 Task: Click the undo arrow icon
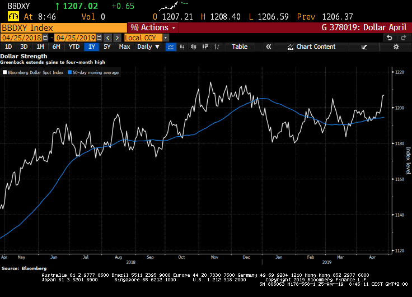(389, 38)
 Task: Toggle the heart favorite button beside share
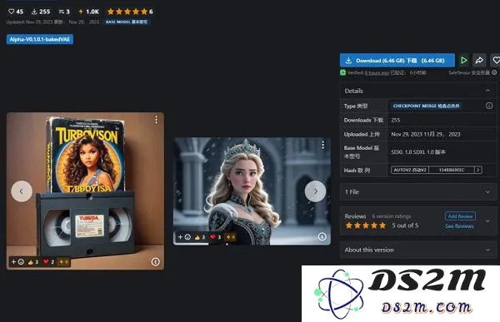click(x=496, y=60)
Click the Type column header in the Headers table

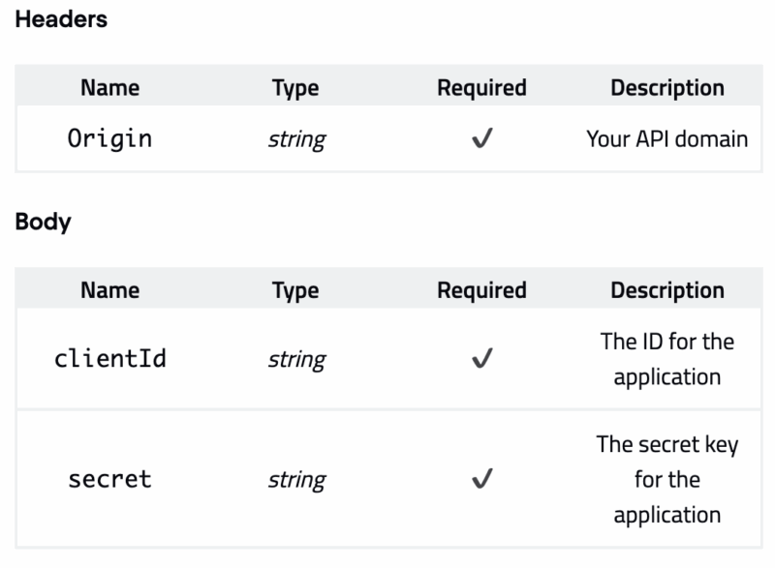(x=296, y=87)
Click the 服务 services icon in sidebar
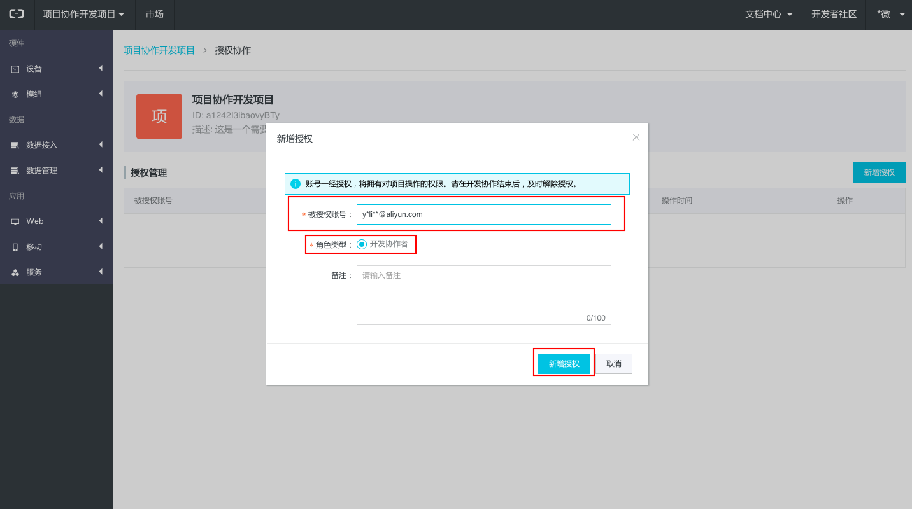 pyautogui.click(x=15, y=272)
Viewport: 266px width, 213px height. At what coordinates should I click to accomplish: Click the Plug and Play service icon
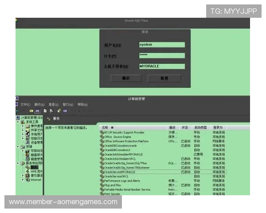[102, 185]
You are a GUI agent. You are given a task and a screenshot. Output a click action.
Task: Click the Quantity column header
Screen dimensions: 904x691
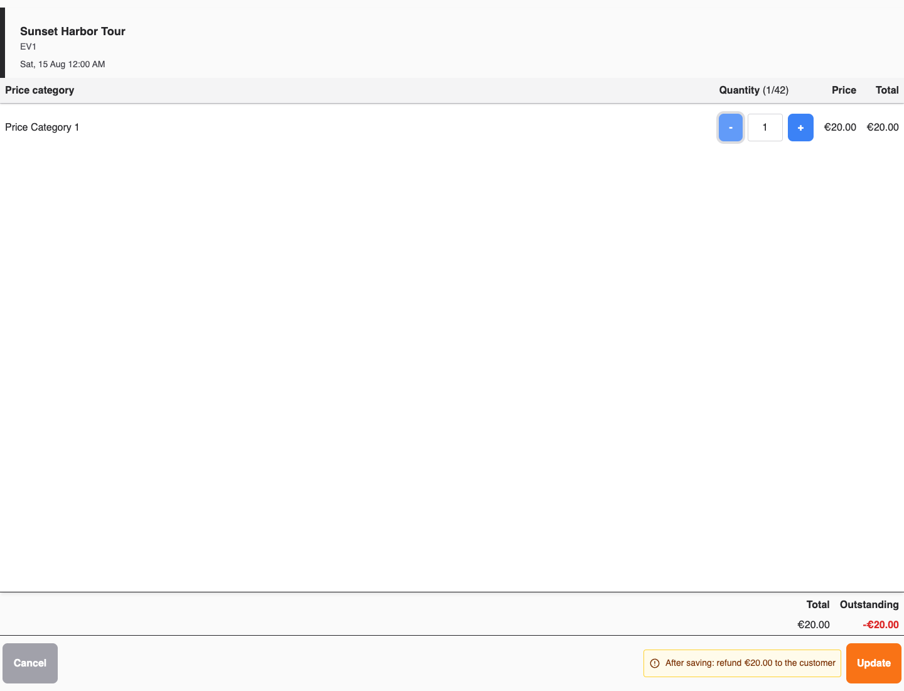coord(753,90)
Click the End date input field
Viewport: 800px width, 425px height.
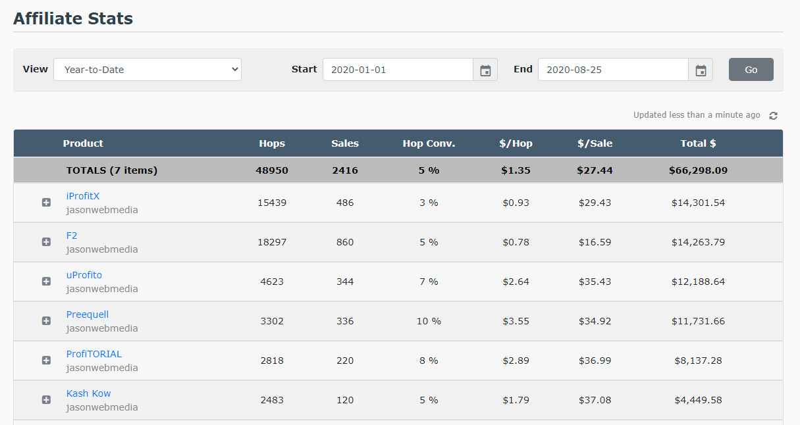[613, 70]
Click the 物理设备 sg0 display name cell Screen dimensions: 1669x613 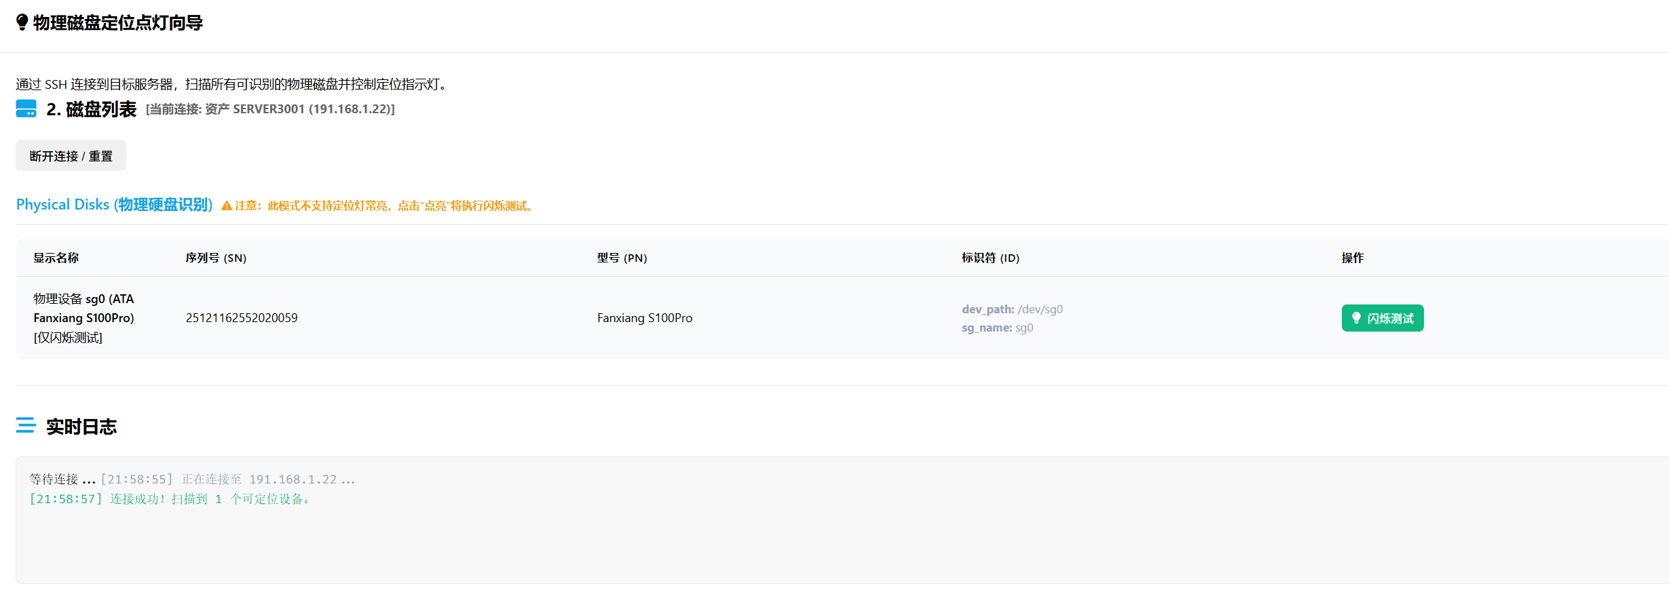(83, 318)
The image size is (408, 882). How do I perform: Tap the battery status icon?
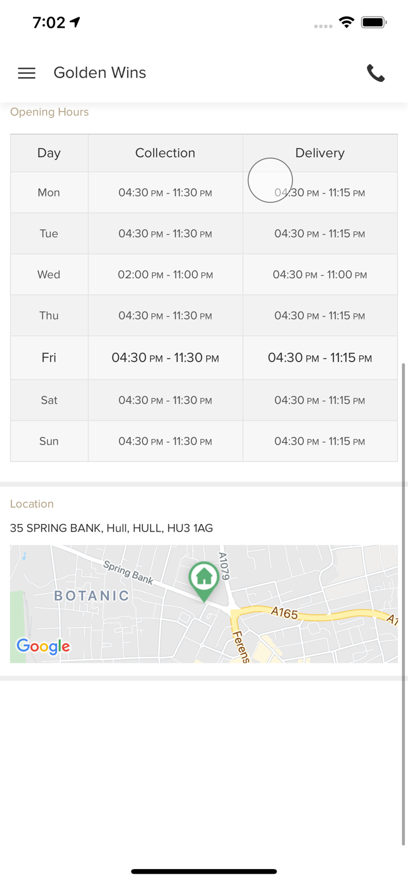click(374, 23)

#### What this task involves
Start at the first line of the records and write out everything up to and including the line containing "Task: Click the Quantity column header". No pictures.

#### Expected answer
 Task: Click the undo arrow icon
(389, 38)
 Task: Toggle the heart favorite button beside share
click(x=496, y=60)
Click the Type column header in the Headers table

(x=296, y=87)
Click the 服务 services icon in sidebar
 pyautogui.click(x=15, y=272)
Viewport: 266px width, 213px height. At what coordinates should I click to accomplish: Click the Plug and Play service icon
[102, 185]
You are a GUI agent. You are given a task and a screenshot. Output a click action.
Task: Click the Quantity column header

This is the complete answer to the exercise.